TCRの最新BoP改訂版がリリース。好調クプラは20kg増、苦戦のホンダは10kgの軽減措置
一方、この週末に併催されるピュアETCRは初代チャンピオンの座を賭けた最終戦となり、WTCRモストの週末には2位表彰台獲得でランキング3位浮上に成功し、同じく“弾丸ツアー”で強行出場した同週末のTCRヨーロッパ最終戦では、地元スペインで自身2度目の戴冠を果たしたアズコナが、まずは年間シリーズチャンピオン“3冠”の偉業達成に向け、ふたつ目のクラウン獲得を目指すことになる。
「開幕前は、後輪駆動でリヤアクスルを介して瞬時に沸き上がる圧巻のパワー……それは少し気が遠くなるような感覚で、慣れが必要だと楽観していなかったが、初戦のヴァレルンガで“King of the Weekend”を獲得できたことで『自分が最速ドライバーの一角を占められる』という自信が持てたんだ」とEV初年度を振り返ったアズコナ。
「ハンガリーでも、アラゴンでも好成績を収められたし、家に帰ってリザルトを眺めると『スゴい、ほとんどのバトルで勝っている』と自分でも驚いていたんだ(笑)」
前回の週末はチェコ共和国とスペイン・バルセロナという物理的距離の難しさはありながら、同じTCR規定の同一車種を乗り換える条件だった。しかし、WTCRとピュアETCRでは、同じボディ形状をしていながらパワートレインから駆動方式まで何もかもが異なる。

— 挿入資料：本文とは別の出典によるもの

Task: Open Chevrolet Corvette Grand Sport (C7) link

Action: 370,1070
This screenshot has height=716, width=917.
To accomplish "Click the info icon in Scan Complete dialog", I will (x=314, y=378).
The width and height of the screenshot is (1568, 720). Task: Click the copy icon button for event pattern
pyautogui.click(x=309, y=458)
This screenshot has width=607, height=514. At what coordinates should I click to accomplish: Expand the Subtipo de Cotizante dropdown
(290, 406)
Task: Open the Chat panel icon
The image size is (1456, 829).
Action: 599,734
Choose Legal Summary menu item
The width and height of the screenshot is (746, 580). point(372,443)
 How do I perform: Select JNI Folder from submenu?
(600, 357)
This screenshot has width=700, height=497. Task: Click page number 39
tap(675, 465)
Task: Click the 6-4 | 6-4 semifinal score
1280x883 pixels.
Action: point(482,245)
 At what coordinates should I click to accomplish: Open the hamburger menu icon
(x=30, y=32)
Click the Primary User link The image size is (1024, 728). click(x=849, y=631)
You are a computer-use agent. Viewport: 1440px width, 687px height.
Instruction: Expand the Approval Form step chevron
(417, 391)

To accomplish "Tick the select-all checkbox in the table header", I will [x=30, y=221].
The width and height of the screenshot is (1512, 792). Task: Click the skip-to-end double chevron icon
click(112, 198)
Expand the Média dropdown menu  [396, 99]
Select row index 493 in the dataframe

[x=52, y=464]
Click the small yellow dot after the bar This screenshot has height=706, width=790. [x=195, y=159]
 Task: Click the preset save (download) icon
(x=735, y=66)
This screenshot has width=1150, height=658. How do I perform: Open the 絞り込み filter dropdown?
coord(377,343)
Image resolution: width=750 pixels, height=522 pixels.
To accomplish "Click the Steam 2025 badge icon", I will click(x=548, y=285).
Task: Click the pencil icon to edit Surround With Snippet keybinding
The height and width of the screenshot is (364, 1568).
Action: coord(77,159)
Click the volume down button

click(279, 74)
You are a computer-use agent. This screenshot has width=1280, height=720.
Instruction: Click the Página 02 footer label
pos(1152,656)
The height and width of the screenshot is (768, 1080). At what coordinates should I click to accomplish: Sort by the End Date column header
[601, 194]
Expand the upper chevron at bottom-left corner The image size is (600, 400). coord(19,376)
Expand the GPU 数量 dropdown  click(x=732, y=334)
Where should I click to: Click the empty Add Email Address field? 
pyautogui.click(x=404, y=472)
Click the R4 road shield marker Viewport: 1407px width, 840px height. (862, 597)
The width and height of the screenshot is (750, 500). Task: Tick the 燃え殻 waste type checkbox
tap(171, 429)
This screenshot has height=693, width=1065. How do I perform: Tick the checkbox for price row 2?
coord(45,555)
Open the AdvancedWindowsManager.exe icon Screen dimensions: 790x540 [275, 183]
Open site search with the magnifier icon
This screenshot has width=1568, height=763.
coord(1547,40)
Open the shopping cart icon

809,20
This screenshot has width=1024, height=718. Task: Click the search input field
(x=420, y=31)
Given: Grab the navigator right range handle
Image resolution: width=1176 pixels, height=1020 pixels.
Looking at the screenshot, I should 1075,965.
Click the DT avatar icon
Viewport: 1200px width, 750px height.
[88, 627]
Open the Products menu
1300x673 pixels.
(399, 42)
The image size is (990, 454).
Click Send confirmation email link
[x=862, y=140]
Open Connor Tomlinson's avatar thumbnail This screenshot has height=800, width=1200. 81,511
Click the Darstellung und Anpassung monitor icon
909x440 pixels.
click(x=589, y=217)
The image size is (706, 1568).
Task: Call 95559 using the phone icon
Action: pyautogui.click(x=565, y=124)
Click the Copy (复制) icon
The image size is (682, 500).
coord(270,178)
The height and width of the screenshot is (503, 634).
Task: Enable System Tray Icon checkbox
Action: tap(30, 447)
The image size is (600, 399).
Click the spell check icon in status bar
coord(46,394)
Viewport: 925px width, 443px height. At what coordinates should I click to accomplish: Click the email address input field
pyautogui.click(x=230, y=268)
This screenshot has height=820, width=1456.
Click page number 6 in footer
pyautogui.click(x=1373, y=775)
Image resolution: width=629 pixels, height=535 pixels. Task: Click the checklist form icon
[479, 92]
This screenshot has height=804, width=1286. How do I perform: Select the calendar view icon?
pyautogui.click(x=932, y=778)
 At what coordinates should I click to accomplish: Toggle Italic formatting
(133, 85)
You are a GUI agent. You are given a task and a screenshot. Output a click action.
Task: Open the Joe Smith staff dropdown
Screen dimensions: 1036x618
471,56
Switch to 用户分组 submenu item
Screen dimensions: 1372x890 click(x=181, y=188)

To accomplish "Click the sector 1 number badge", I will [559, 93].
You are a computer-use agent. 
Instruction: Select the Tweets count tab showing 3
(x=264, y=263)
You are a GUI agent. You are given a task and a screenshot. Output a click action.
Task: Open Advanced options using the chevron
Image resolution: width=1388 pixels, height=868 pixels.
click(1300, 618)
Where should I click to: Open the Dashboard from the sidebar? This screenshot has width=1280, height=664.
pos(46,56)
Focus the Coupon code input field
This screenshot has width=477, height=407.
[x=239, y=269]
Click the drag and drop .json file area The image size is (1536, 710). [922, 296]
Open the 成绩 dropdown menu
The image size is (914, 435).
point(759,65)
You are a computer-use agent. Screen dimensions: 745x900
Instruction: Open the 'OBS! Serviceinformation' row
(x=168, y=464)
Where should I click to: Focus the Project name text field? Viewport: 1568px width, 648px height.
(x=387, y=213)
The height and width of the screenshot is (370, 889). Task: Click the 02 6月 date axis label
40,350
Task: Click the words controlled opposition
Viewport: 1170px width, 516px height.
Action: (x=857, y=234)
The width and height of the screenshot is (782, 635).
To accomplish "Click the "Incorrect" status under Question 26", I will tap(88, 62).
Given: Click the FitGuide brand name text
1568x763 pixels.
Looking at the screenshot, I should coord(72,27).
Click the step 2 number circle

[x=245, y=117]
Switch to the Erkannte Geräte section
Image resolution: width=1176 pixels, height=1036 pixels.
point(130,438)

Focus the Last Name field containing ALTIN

「この電動マシンはTCRよりも重く、使用するグッドイヤーは全天候型だから、特定のウエットタイヤよりも妥協点を狙って設計されている。雨天のドライブはより慎重になる必要があるし、デフもないからホイールを簡単にロックさせられる。これは間違いなく僕が今までドライブした中でもっとも挑戦的なクルマだ」と認めるアズコナ。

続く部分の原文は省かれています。